> **What to work on**
Report each line of the material below where the word "color" can be found.

> **Available records**
- Opening Delimiter -

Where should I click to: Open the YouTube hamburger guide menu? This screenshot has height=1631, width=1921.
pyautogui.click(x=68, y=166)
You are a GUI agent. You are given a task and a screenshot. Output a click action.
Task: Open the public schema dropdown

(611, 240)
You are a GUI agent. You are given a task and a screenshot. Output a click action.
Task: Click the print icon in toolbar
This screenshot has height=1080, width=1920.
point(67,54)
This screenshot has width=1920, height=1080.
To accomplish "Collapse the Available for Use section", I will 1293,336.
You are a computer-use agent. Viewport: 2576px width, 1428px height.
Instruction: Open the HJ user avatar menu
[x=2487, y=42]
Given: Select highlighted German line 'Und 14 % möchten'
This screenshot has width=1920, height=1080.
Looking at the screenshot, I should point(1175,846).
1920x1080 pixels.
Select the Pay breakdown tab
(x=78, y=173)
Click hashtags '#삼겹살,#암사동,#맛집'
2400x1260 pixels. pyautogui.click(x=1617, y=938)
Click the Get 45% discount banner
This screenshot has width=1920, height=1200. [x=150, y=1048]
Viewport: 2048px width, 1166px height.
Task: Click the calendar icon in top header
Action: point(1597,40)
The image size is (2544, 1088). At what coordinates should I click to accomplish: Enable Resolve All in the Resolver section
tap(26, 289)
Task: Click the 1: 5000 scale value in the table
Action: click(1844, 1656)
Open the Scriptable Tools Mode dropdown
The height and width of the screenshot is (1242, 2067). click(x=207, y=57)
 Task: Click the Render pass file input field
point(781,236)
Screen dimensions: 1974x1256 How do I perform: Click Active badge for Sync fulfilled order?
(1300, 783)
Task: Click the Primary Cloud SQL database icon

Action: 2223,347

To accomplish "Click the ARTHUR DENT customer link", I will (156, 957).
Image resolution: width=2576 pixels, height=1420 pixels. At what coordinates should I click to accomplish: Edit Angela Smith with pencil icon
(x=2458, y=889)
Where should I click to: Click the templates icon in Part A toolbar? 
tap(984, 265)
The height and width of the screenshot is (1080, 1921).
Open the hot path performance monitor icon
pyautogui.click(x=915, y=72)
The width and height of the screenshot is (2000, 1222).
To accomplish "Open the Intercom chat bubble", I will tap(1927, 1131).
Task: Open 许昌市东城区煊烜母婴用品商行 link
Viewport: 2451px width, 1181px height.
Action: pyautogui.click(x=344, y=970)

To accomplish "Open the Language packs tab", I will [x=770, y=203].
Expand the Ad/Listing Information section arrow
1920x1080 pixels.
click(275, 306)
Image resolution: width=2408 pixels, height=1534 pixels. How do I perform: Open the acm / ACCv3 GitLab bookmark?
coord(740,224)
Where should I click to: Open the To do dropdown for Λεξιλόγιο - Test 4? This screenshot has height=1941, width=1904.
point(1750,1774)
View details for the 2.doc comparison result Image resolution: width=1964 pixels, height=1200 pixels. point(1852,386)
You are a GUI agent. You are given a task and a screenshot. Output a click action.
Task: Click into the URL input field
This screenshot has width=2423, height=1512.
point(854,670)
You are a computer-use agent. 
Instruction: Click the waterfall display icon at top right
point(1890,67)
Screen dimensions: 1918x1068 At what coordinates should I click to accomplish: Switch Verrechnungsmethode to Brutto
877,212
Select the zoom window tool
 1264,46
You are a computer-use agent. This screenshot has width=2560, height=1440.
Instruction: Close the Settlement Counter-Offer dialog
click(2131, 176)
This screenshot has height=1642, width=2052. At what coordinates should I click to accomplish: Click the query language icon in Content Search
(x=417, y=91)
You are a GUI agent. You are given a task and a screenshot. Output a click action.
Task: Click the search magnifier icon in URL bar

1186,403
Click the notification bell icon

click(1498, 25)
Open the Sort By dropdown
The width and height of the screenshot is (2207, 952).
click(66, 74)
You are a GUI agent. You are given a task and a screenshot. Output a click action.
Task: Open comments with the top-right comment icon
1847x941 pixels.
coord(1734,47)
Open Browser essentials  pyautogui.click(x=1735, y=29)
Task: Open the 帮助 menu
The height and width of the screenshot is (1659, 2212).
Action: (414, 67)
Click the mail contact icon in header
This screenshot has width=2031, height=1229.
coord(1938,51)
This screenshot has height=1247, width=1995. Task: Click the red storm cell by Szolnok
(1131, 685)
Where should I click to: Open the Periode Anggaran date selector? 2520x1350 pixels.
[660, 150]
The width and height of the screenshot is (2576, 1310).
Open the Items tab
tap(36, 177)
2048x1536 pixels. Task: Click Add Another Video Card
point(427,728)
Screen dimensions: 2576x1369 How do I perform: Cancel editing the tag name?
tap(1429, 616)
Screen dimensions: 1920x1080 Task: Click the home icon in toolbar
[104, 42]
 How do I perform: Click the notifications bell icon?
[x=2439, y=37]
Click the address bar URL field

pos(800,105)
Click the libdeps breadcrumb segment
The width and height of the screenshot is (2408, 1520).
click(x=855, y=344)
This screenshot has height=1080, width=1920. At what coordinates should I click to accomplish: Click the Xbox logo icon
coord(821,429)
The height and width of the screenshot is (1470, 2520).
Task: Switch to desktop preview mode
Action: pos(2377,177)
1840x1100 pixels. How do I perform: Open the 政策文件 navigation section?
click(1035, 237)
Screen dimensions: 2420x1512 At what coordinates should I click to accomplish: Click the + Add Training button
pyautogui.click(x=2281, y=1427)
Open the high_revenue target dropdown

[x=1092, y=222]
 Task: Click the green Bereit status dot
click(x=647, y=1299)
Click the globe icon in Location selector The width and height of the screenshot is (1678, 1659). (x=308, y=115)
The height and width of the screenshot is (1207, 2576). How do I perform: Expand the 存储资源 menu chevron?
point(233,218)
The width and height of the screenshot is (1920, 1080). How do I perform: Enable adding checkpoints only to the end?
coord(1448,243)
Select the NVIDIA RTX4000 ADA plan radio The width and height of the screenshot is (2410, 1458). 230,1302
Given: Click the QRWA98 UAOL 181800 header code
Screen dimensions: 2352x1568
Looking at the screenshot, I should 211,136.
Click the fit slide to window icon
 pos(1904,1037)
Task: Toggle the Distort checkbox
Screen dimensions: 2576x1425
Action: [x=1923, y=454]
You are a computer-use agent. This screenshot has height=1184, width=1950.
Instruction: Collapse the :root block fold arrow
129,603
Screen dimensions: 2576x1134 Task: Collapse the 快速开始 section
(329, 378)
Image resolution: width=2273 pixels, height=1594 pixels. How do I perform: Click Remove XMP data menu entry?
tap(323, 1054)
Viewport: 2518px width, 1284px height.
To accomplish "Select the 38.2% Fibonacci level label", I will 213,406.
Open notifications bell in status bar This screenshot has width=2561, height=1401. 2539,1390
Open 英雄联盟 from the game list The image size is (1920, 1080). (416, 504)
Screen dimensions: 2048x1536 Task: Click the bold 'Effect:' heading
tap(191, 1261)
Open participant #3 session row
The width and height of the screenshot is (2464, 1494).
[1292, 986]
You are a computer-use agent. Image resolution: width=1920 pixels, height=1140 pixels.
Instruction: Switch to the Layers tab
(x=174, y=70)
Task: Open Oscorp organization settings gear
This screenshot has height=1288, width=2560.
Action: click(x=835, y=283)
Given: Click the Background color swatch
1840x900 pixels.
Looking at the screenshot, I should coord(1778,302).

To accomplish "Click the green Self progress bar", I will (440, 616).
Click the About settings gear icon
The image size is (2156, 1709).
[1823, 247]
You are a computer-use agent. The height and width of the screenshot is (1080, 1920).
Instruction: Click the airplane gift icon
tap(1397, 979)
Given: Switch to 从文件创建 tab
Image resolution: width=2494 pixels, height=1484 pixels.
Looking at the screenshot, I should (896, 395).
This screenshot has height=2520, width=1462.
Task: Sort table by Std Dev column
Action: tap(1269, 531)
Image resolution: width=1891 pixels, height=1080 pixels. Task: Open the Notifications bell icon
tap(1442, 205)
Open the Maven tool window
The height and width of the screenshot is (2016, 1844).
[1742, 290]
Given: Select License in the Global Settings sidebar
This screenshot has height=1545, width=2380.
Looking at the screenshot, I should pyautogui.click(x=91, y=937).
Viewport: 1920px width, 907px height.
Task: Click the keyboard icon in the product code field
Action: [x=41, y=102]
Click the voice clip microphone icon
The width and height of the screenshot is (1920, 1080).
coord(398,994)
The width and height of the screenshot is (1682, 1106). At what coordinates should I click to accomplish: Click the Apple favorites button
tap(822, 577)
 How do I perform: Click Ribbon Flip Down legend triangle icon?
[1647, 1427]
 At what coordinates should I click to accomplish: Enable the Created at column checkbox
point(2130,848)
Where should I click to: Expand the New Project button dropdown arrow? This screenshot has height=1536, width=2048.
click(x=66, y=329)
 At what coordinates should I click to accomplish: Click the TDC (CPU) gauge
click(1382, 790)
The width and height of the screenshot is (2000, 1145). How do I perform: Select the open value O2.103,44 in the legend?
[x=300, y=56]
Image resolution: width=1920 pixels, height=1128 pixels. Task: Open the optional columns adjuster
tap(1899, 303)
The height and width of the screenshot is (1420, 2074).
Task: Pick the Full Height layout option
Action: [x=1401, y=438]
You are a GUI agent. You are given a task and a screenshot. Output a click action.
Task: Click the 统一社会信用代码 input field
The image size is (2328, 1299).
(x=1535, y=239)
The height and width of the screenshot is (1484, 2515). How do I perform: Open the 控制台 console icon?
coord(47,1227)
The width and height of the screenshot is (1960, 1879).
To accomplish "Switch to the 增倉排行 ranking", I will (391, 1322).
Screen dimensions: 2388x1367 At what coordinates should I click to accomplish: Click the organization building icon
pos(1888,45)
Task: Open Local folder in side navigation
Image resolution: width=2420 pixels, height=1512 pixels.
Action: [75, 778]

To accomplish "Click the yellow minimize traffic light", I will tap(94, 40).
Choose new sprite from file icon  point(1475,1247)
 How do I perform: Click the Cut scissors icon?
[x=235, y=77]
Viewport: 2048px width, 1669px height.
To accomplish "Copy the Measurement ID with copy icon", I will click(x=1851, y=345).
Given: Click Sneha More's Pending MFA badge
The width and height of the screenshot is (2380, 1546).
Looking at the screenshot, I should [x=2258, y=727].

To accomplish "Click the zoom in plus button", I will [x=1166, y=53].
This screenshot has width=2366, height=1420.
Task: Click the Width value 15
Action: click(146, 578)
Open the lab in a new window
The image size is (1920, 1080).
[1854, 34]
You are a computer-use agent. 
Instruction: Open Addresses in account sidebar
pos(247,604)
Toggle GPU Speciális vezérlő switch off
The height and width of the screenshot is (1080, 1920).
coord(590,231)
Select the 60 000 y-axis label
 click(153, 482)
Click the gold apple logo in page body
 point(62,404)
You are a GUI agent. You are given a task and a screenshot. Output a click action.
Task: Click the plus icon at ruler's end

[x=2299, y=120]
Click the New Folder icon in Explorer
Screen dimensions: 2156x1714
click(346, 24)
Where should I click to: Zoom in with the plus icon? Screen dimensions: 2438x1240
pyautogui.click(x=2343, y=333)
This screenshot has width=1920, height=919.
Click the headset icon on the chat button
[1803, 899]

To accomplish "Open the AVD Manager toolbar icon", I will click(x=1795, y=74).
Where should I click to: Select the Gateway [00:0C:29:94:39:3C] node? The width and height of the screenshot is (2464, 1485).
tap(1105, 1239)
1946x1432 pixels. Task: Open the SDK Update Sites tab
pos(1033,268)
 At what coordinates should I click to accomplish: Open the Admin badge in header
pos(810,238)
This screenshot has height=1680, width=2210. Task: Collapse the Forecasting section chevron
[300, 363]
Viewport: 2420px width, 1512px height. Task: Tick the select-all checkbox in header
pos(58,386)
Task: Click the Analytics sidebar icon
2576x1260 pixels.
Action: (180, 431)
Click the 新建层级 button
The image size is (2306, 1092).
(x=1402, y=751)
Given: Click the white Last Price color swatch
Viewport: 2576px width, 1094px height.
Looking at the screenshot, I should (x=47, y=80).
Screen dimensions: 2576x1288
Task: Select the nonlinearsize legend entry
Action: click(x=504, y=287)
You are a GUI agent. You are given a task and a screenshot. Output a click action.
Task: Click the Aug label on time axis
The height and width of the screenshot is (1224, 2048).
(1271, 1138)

- Closing Delimiter -

> **Answer space**
Given: Click the Background color swatch
Given: Click the white Last Price color swatch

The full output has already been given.